Puzzlement filled her face as she stared at me. I didn’t look away. Sighing deeply, she dug into her purse, pulled out a wallet, opened it, and retrieved a bill. “I’m really not sure why you’re—”
“Thank you,” I said, tucking it into my shirt pocket. “I’m considering that my retainer. I’m officially working for you now, which means I’ll need your permission before I can tell anyone about our conversation.”
That almost won a smile. She opened her mouth as if to say something, then closed it at the sound of a ping from her purse. She reached in, picked up her phone, looked at the screen, and tightened her lips. What I saw next on her face startled me: it was pure fear.
I said, “It’s not too late to change your mind—I could still come along.”
“Thanks, but no thanks. I’ll see you soon.”
“In that case I’ll be here. With the dollar.”

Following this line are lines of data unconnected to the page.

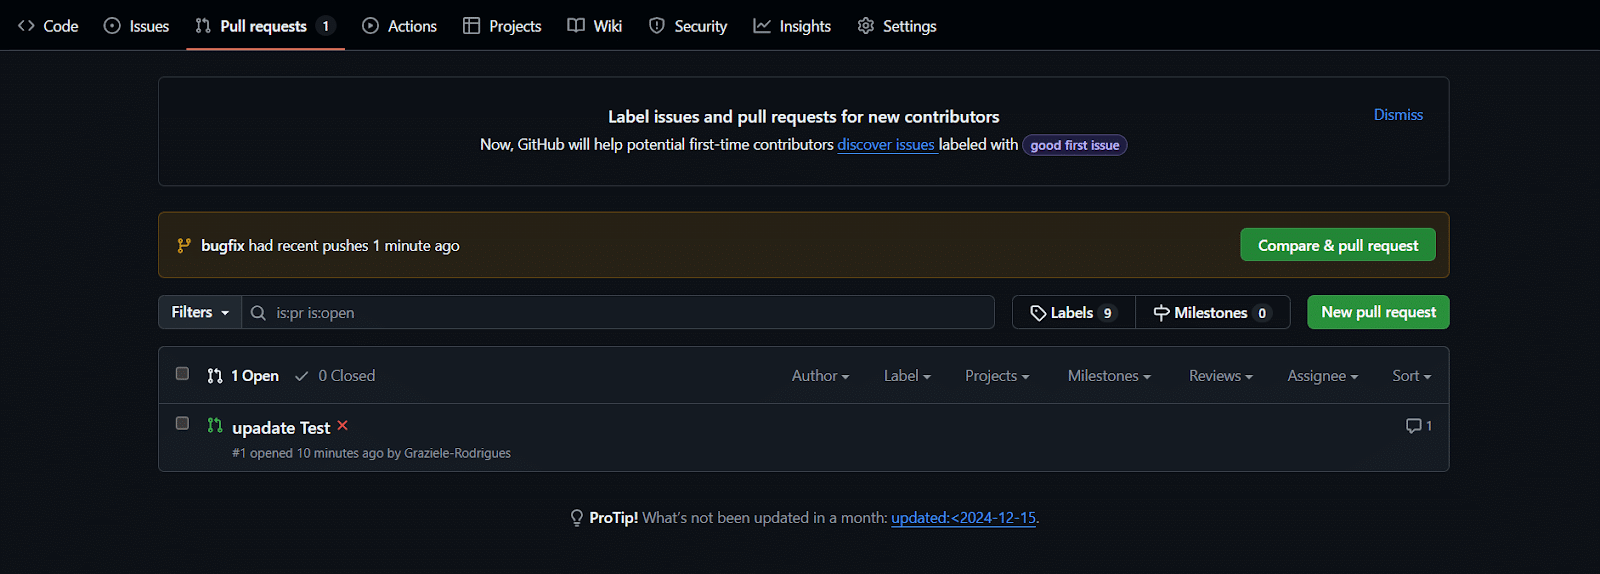Click the tag icon on Labels button
The height and width of the screenshot is (574, 1600).
point(1038,313)
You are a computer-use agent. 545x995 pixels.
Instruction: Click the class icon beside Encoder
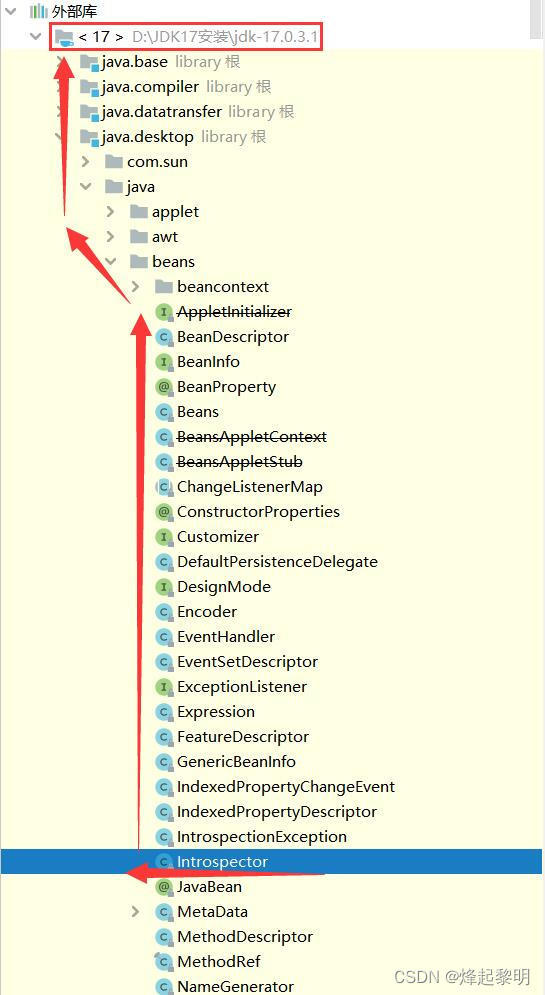tap(164, 612)
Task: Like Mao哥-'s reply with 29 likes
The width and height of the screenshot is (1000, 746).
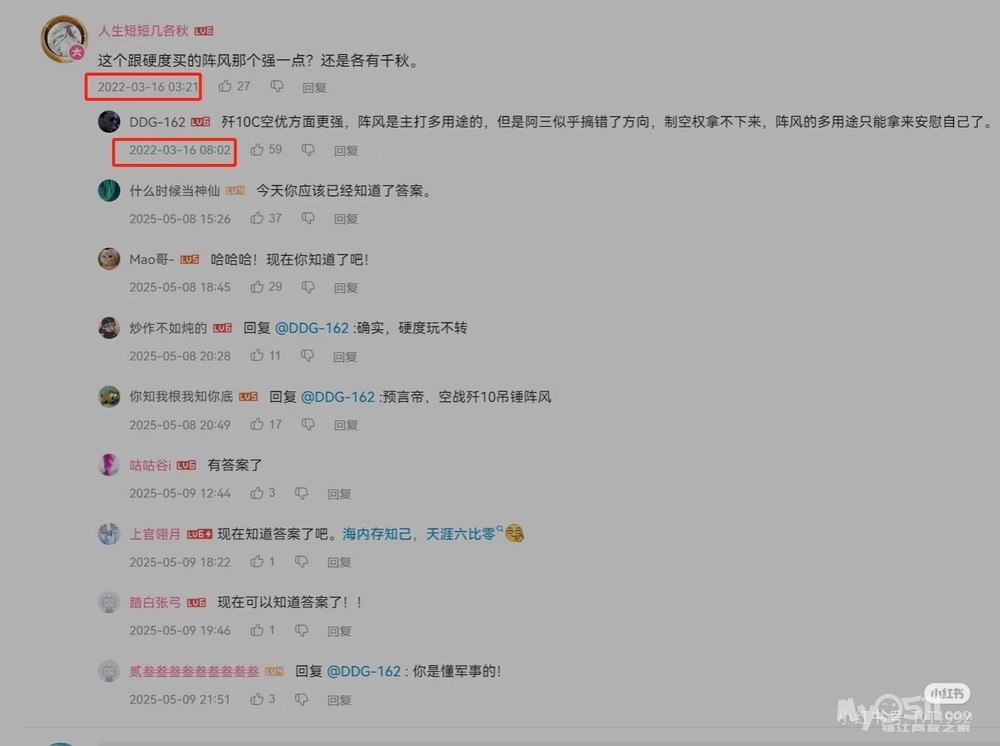Action: click(x=257, y=287)
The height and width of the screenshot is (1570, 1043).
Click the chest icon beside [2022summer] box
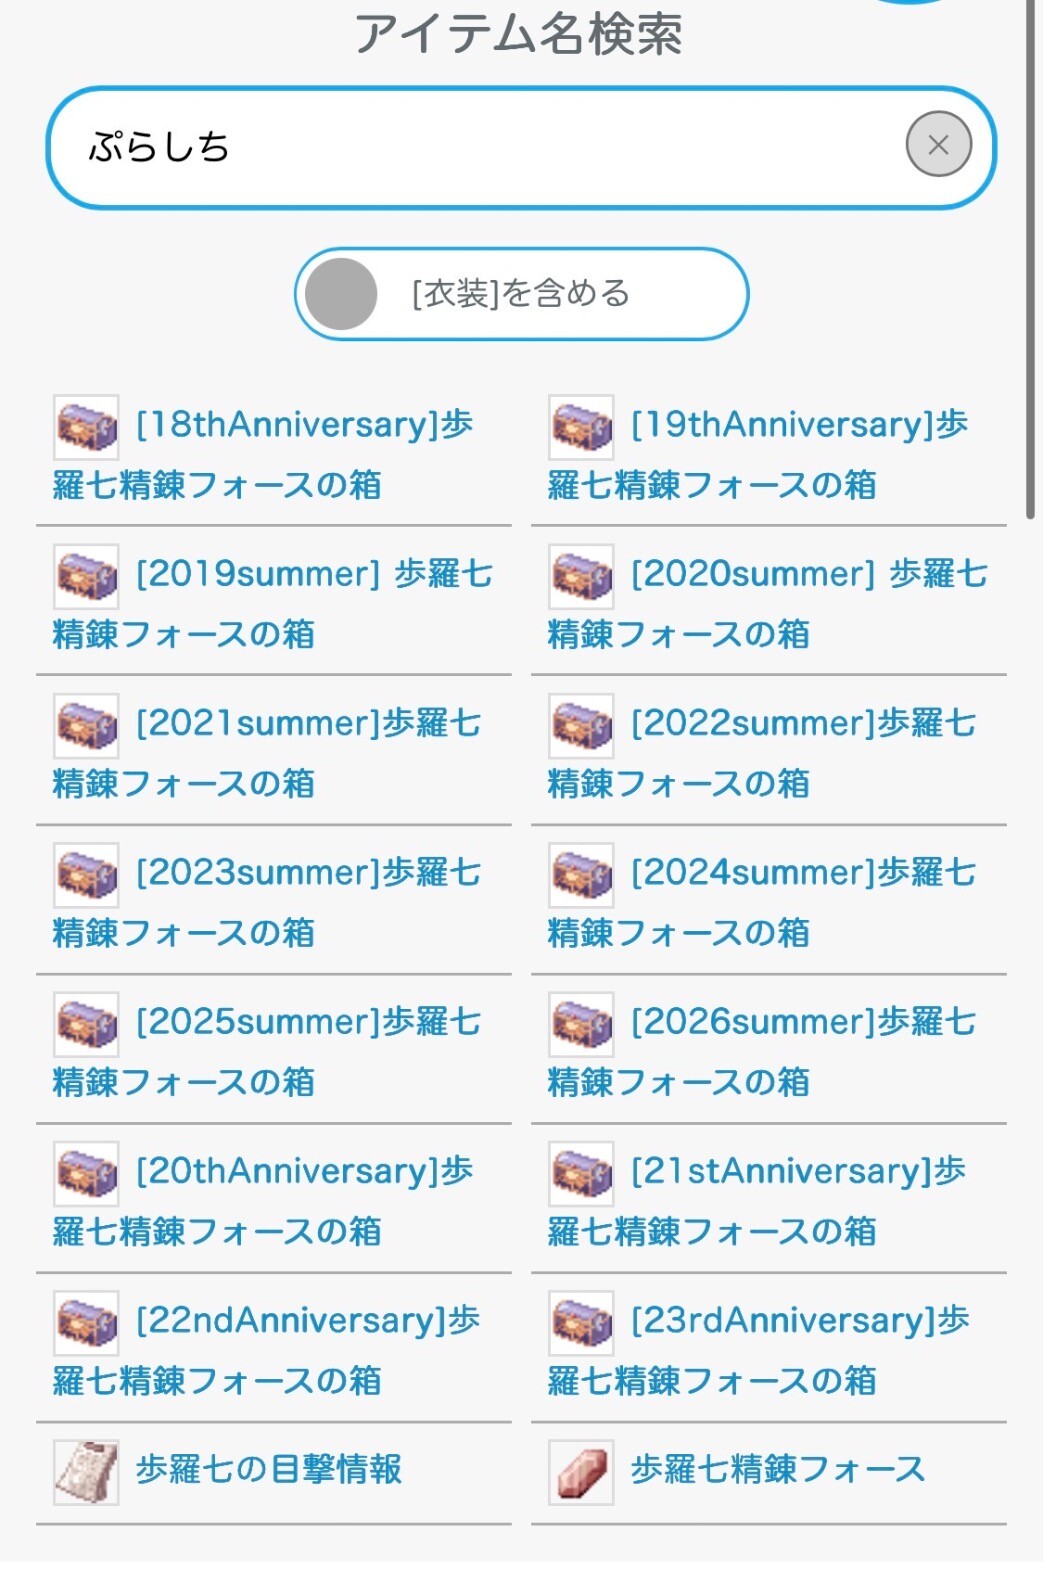tap(581, 725)
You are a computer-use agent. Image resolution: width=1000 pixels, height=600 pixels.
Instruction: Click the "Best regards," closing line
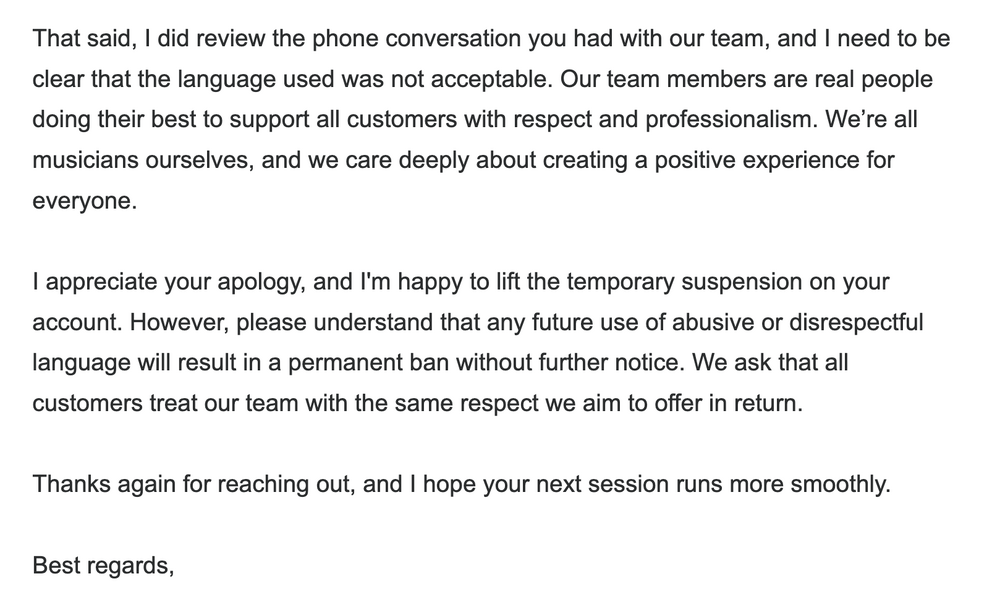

She didn’t respond as I opened the door and climbed out. I waited just a moment, but she gave a little shake of her head. Reluctantly, I shut the door, and two seconds later she drove off. She paused briefly at the stop sign at Whittier, rolled through, and was gone.
2
AFTER A FEW SECONDS of fruitless staring down the street, I trudged up the walk to my house at 837 Mohawk. I was opening the door when I heard an engine roaring to life. I looked and saw a van leaving the curb a block down a little too quickly and heading in the same direction as the judge’s Lexus. It too rolled through the stop sign and was gone. I stared a moment longer before walking inside.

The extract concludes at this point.